Test debt is a pervasive problem for QA teams. In many ways, it is equivalent to the technical debt that besets so many dev teams. But test debt is often harder to solve. Test debt comes in two forms. Intrinsic test debt affects all QA teams regardless of how far they are along the test automation journey. Extrinsic test debt starts to appear once a team begins to automate tests. Curiously enough, reducing intrinsic debt often increases extrinsic debt, as we shall see later.
This form of test debt exists in pretty much any organization. It can be summed up as a lack of test coverage where there should be testing. This can be found in every part of the testing pyramid.
Unit and integration testing. Dev teams are well used to the idea of trying to increase code coverage for unit tests.

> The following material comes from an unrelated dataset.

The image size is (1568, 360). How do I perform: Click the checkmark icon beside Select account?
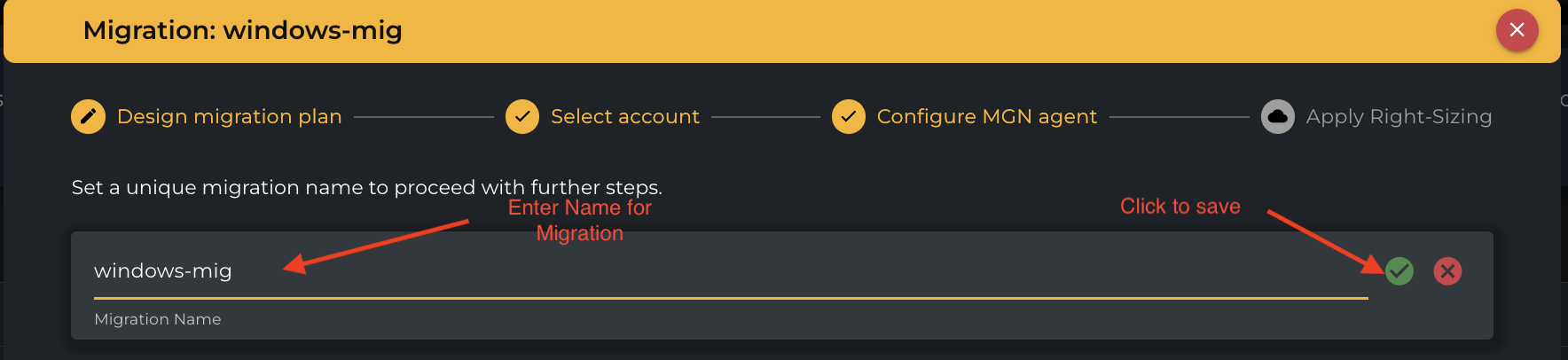coord(522,116)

However, few teams actually achieve better than 80% coverage. There will always be a few functions that aren’t getting tested as thoroughly as they should be. This problem also extends to integration testing. Teams may well have created scripts and fake APIs to test modules or micro-services as they are created. But seldom do these tests cover every eventuality.
System and UI testing. Modern applications are often vast and have complex dynamic UIs. Creating tests for every possible interaction is probably infeasible in many cases. As a result, most teams focus on the most likely user flows and on overall application stability. Note, it’s important to realize this remains true regardless of whether any of your tests are automated or not. Effectively, QA managers have to make a judgement call about how much testing is needed before a release. Of course, if a bug does slip through into production, they will develop a test and reevaluate whether they need to test for this more often.

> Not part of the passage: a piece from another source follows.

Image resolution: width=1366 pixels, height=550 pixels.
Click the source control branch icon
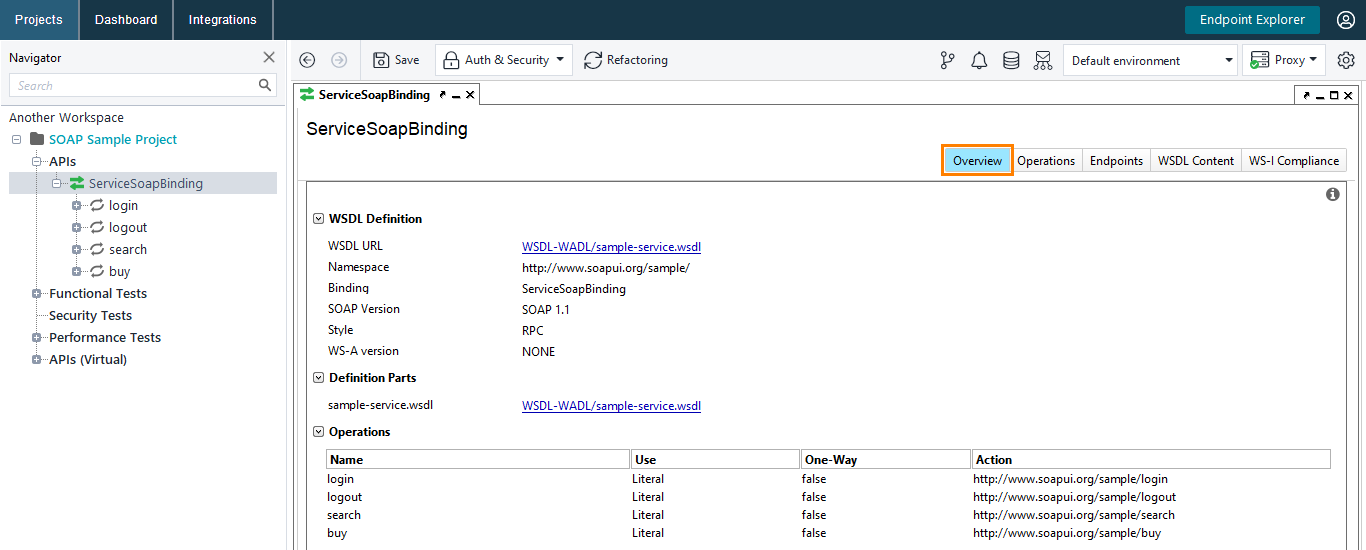point(947,60)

Unlike intrinsic test debt, extrinsic debt generally comes about as a result of starting to automate your system tests. Essentially, most of the debt is directly related to the framework and infrastructure used for test automation.
Aside: it’s worth noting that extrinsic test debt can also exist in unit testing. Specifically, many teams end up with unit tests that are designed to pass and exist purely to boost test coverage. Fortunately, there is a simple solution that can help reduce this. Namely, start doing mutation testing to validate how good your unit tests are.
There are three forms of extrinsic test debt:
In our experience, teams are typically very aware of their intrinsic test debt. In most cases, they have clear plans in place to manage this. In financial terms, it is similar to a mortgage. Over the years you are able to slowly pay off this debt and reduce it. Of course, you are constantly developing and improving your app, which can serve to increase the debt. You could think of this as the interest on the loan (although maybe we are pushing the financial analogy too far now!).
Extrinsic debt is more problematic for teams. Typically, we see people focused mainly on low automation test coverage. Sometimes, they are also trying to address issues with inefficient test automation. But all too often test maintenance takes a back seat. So, we see people turning to new solutions that help speed up test creation and move test execution into the cloud. Now don’t get us wrong. Both these are important things to do. But if you ignore test maintenance, you actually risk driving up your overall test debt without realizing it.
Test maintenance is nothing new. It happens because automated tests need some way to interact with your application. This is nearly always Selenium Web Driver. But to control the application, you need to be able to specify which elements you need to interact with. Here’s where the problem lies. Choosing elements is done by defining selectors. Typically, this is done in the test script. These selectors are defined when you create the test. But they are prone to being unstable:
The first problem can be solved with clever element selection, the use of multiple selectors and script debugging. But the second problem can only be solved by checking each test failure and updating the test script if the selectors have changed.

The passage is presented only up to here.